宮野:ガラッと変えるのはなかなか難しくても、まずはスピードを上げることで次のステップを考える余裕ができた、ということなんですね。

これまで製品のことだけを考えていたところから、その情報をお客さまに向けていかにわかりやすくお届けするか、という思考にシフトすると、はたしてどのようにするべきなのか、という課題も浮上してきました。この課題に対しては、チーム全員で他社のサイトを見て研究したり、書籍で勉強したり、外部の知見を取り入れながら進んできました。他社がWebページ上でお客さまに情報をお届けしているのかを見ることは、実践的に考える上で非常に有効です。このように、学習面でもチームやメンバーの動き方に変化が起こりました。

ライブ視聴者からの質問

現在はすべて内製で行っているということですが、もし可能なら外注に戻りたいですか?

松村さん:もう外注には戻れないと思います。外注制作のスピード感ではマーケティング組織全体のスピードに追い付かないですし、今は内製以外の選択肢はありません。

竹之内さん:マーケティングを行う上でお客さまにリアルタイムでほしい情報をお届けしなければいけない場面も多いですし、やはりスピード感は重要ですよね。

内製で行うことでメンバーの負担が増えるのでは?

ライブ視聴者からの質問

自社で内製で対応しているとメンバーの負担や残業が増えてしまった、ということはありませんか?内製と聞くと残業が強いられるようで怖いです。
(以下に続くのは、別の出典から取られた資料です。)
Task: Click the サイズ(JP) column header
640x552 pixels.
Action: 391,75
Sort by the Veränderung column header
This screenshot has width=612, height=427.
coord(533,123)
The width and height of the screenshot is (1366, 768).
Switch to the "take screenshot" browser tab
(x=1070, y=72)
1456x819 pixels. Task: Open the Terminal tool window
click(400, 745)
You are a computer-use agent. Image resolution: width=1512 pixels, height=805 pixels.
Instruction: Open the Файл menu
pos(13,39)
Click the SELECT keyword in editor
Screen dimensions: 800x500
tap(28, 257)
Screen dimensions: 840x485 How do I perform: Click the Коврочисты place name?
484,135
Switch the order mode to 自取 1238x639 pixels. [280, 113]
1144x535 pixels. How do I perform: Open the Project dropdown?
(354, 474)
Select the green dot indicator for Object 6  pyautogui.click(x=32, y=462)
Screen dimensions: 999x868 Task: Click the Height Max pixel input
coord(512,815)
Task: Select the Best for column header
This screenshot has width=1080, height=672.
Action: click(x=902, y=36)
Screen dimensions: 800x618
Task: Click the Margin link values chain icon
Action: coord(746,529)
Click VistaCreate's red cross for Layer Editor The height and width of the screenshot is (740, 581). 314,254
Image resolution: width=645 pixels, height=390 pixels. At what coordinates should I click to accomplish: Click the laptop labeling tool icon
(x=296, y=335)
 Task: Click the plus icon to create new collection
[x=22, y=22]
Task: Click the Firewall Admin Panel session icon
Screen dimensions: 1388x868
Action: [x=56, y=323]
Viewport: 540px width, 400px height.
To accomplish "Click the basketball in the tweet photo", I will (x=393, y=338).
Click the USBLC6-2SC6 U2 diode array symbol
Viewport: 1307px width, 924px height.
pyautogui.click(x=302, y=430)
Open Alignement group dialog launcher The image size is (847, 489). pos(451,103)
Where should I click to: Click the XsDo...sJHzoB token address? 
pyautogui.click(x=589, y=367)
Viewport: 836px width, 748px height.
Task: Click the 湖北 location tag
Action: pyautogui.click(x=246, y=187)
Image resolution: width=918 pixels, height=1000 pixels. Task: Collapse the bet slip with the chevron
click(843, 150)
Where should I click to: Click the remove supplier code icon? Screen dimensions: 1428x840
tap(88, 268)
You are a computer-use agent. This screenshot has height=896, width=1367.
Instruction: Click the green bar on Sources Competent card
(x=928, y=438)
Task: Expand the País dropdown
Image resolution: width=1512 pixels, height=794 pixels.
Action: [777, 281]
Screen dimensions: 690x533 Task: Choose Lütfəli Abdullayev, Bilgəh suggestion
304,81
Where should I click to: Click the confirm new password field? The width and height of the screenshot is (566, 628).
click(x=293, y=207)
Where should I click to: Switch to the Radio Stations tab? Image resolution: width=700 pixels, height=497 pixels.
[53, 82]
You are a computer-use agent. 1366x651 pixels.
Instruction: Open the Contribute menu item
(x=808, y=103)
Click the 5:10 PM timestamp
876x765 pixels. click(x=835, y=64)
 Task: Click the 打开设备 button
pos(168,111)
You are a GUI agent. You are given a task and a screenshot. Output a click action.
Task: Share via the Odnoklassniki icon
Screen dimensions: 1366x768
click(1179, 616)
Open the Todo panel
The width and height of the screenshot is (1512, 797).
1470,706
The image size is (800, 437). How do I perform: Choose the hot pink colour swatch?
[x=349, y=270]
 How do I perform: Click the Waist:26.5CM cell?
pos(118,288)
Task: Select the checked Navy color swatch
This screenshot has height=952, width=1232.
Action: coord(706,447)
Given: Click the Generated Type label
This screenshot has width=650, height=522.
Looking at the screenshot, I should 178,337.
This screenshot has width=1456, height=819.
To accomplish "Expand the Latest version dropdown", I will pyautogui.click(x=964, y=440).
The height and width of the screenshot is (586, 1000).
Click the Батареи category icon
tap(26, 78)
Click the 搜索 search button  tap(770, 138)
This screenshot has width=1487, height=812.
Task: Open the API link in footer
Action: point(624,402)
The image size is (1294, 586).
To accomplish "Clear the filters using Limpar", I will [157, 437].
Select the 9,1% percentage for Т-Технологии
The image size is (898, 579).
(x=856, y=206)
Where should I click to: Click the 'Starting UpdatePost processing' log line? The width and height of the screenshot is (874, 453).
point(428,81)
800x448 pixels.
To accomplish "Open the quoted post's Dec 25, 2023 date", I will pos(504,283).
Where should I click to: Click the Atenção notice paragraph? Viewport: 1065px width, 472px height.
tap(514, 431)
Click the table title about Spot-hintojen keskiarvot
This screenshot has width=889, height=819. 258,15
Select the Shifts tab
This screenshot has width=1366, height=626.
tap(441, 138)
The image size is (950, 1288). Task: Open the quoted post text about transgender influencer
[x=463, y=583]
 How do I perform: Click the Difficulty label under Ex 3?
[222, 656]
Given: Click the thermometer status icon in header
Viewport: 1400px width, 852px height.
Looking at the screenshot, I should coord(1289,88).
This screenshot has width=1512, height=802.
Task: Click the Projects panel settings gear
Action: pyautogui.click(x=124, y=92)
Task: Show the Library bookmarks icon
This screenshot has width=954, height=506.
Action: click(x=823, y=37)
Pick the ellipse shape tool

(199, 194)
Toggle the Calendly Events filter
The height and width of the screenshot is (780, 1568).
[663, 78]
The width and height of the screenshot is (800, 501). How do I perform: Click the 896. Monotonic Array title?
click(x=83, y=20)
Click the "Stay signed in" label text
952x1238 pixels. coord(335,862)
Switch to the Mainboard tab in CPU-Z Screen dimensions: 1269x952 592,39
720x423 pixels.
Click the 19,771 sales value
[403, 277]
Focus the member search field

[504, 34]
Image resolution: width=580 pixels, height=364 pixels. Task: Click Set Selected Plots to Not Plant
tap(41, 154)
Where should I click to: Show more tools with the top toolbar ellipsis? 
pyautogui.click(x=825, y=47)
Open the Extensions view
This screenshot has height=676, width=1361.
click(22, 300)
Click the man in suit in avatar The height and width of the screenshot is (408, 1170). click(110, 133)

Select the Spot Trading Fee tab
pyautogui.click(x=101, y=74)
松村さん:まさにその問題はあると思います。内製でなんでもできるようになると、予算などの都合もあまり気にせず数多くの依頼がきたり、手を入れられるポイントはいくらでもあるので、どこかで区切りをつけなければいけません。ですので、私たちは基本的に残業を一切しません、というスタンスでいます。時間のコントロールはきっちり行う必要があります。

内製化すると、自分たちで修正や公開が迅速にできる分、こだわろうと思えばいくらでもこだわることができます。そのため、むしろ自分たちで時間の区切りをきちんとつけて、効率的に業務を行うことが重要になってきます。

内製化してコンバージョンの数は増えたか?

ライブ視聴者からの質問

内製化に切り替えてから、Webサイトに来る新しい商談に向けたお問い合わせ件数の数は増えましたか?

法人向けのWebページにおいて、お客さまからのお問い合わせは、商談に繋がる可能性も高いため非常に重要です。ソフトバンクでは、新しいCMSに移行した際にコンバージョンを増やすためのテンプレートを検討、作成しました。新しいテンプレートを作成するにあたっては、他社のサイトを参考にしながら最適な形を追求し、実際に数倍のコンバージョンを獲得したページもありました。

松村さん:資料を含めたフォームの通過数は、内製化に切り替えてからかなり伸びました。その要因としてはやはり思考がお客さま中心に切り替わったことや、新しいテンプレートを作成しただけでなく常に改善を追求してアップデートを繰り返してきたことが大きいと感じています。自身で制作を行うことを通じて、こうしたWebページの改善や自身の成長を目指すという文化が根付いたのではないでしょうか。